Liebe Brüder und Schwestern, viele haben Animositäten, Feindschaften, Vorbehalte aufgebaut anderen gegenüber. Oder starre Vorstellungen, wie das Leben zu verlaufen habe. Wie sich andere zu verhalten haben.

Festlegungen: Das würde ich niemals essen… anziehen…  Das würde ich nie machen… dorthin würde ich nie fahren … Und wir beginnen Menschen abzulehnen, die diese bestimmten Geschmacksvorlieben oder Hobbies haben … Wenn die oder der dabei ist, dann komme ich nicht.

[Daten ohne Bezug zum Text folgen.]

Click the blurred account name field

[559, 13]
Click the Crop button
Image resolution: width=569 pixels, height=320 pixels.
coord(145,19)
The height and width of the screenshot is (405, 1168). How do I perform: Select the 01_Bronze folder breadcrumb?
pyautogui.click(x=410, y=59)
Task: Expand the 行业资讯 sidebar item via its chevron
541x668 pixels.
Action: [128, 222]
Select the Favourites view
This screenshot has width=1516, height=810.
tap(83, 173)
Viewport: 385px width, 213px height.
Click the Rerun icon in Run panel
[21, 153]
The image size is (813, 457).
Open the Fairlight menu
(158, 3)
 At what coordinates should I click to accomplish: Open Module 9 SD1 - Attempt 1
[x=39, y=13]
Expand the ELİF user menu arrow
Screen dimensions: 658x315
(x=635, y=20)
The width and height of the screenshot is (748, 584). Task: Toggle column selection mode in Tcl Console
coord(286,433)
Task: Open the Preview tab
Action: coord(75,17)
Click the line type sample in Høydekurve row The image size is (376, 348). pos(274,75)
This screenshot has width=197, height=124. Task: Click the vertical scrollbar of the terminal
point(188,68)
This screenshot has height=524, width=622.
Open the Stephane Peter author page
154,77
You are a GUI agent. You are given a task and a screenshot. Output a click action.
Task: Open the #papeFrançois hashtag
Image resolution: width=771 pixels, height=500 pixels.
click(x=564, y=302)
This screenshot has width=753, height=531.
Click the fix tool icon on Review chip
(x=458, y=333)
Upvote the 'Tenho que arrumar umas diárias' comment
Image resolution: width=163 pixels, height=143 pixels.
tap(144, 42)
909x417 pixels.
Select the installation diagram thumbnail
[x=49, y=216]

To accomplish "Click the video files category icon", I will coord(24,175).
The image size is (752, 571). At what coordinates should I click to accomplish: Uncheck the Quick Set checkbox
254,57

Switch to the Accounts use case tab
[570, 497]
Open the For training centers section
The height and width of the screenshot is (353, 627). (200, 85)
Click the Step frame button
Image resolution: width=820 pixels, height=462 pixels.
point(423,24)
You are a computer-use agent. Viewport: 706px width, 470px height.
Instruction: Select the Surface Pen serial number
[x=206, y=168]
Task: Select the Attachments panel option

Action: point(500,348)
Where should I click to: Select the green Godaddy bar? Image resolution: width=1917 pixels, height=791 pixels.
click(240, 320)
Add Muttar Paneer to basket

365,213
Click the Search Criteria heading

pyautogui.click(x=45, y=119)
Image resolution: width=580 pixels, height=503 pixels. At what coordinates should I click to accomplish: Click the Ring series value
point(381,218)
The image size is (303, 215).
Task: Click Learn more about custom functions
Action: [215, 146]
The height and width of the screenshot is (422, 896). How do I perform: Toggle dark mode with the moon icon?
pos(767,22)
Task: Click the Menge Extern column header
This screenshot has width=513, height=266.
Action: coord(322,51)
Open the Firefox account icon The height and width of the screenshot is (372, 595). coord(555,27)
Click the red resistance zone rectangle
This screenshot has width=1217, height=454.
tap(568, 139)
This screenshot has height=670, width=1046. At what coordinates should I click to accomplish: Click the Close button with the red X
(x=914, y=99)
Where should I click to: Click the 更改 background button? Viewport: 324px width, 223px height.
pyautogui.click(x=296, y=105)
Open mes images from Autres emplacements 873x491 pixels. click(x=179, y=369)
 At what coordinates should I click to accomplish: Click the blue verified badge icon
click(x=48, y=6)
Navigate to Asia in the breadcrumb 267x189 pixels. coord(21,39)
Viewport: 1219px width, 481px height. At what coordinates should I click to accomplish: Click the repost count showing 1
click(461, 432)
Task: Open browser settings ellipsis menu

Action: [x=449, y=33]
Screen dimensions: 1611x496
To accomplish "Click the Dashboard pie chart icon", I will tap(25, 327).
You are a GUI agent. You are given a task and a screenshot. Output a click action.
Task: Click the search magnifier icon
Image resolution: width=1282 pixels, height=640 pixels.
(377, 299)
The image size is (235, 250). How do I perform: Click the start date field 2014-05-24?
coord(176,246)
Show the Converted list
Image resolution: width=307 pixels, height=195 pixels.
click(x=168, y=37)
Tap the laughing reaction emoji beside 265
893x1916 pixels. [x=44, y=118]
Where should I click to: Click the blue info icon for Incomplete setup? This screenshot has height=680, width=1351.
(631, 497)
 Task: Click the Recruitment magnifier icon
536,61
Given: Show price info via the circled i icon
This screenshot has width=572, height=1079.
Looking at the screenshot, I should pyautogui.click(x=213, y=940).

mit der würde ich nie reden … mit dem setze ich mich nicht an einen Tisch … ja warum eigentlich nicht?

Das kann einfach nicht gut gehen. Nicht nur, dass wir mindestens die Hälfte der Geschenke nicht haben wollen, mit denen Gott uns eine Freude machen will.

Sondern so entsteht keine Einmütigkeit.

Das macht niemanden glücklich. Fürs Verfeindetsein ist das Leben zu kurz und die Ewigkeit zu lang.

Es tut uns und der ganzen Menschheit gut, wenn wir uns vergegenwärtigen: Gott betrachtet und behandelt jeden Menschen wie den besten Freund, die beste Freundin. Oder, wir kennen das: wie das Herzibinki …

Da kann der Heilige Geist dann landen, etwas anfangen mit uns. Dass wir das erfahren, das wünsche ich Ihnen und mir.